Stored data:
______

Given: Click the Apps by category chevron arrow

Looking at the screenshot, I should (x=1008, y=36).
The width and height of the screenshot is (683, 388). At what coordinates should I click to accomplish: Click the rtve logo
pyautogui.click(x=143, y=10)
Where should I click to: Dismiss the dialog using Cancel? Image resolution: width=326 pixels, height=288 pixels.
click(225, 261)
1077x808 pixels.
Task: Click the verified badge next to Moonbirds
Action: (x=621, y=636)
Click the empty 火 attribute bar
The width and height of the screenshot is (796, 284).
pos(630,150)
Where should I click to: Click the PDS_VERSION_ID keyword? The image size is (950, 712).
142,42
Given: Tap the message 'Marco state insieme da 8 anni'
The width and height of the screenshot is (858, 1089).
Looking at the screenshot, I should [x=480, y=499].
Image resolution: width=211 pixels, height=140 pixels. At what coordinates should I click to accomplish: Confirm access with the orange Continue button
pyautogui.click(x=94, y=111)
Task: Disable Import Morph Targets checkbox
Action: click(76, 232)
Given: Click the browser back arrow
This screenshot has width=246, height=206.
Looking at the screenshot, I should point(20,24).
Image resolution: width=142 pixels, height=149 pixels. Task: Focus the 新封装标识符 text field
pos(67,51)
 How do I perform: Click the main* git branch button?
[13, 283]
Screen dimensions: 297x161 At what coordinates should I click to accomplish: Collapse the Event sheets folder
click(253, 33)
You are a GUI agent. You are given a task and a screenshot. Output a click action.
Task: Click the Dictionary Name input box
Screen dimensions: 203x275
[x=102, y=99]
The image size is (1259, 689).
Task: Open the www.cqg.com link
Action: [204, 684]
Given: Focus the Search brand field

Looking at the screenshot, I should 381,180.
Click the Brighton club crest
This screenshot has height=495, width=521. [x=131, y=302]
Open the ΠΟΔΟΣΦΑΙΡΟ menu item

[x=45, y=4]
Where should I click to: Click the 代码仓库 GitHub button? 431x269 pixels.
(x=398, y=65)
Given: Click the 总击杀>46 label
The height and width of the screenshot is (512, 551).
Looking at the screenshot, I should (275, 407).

______

- Your task
Every entry, from first to last, should be written out exactly.

- Task result
Given: Click the Apps by category chevron arrow

Looking at the screenshot, I should (x=1008, y=36).
The width and height of the screenshot is (683, 388). At what coordinates should I click to accomplish: Click the rtve logo
pyautogui.click(x=143, y=10)
Where should I click to: Dismiss the dialog using Cancel? Image resolution: width=326 pixels, height=288 pixels.
click(225, 261)
1077x808 pixels.
Task: Click the verified badge next to Moonbirds
Action: (x=621, y=636)
Click the empty 火 attribute bar
The width and height of the screenshot is (796, 284).
pos(630,150)
Where should I click to: Click the PDS_VERSION_ID keyword? The image size is (950, 712).
142,42
Given: Tap the message 'Marco state insieme da 8 anni'
The width and height of the screenshot is (858, 1089).
Looking at the screenshot, I should [x=480, y=499].
Image resolution: width=211 pixels, height=140 pixels. At what coordinates should I click to accomplish: Confirm access with the orange Continue button
pyautogui.click(x=94, y=111)
Task: Disable Import Morph Targets checkbox
Action: click(76, 232)
Given: Click the browser back arrow
This screenshot has width=246, height=206.
Looking at the screenshot, I should point(20,24).
Image resolution: width=142 pixels, height=149 pixels. Task: Focus the 新封装标识符 text field
pos(67,51)
 How do I perform: Click the main* git branch button?
[13, 283]
Screen dimensions: 297x161 At what coordinates should I click to accomplish: Collapse the Event sheets folder
click(253, 33)
You are a GUI agent. You are given a task and a screenshot. Output a click action.
Task: Click the Dictionary Name input box
Screen dimensions: 203x275
[x=102, y=99]
The image size is (1259, 689).
Task: Open the www.cqg.com link
Action: [204, 684]
Given: Focus the Search brand field

Looking at the screenshot, I should 381,180.
Click the Brighton club crest
This screenshot has height=495, width=521. [x=131, y=302]
Open the ΠΟΔΟΣΦΑΙΡΟ menu item

[x=45, y=4]
Where should I click to: Click the 代码仓库 GitHub button? 431x269 pixels.
(x=398, y=65)
Given: Click the 总击杀>46 label
The height and width of the screenshot is (512, 551).
Looking at the screenshot, I should (275, 407).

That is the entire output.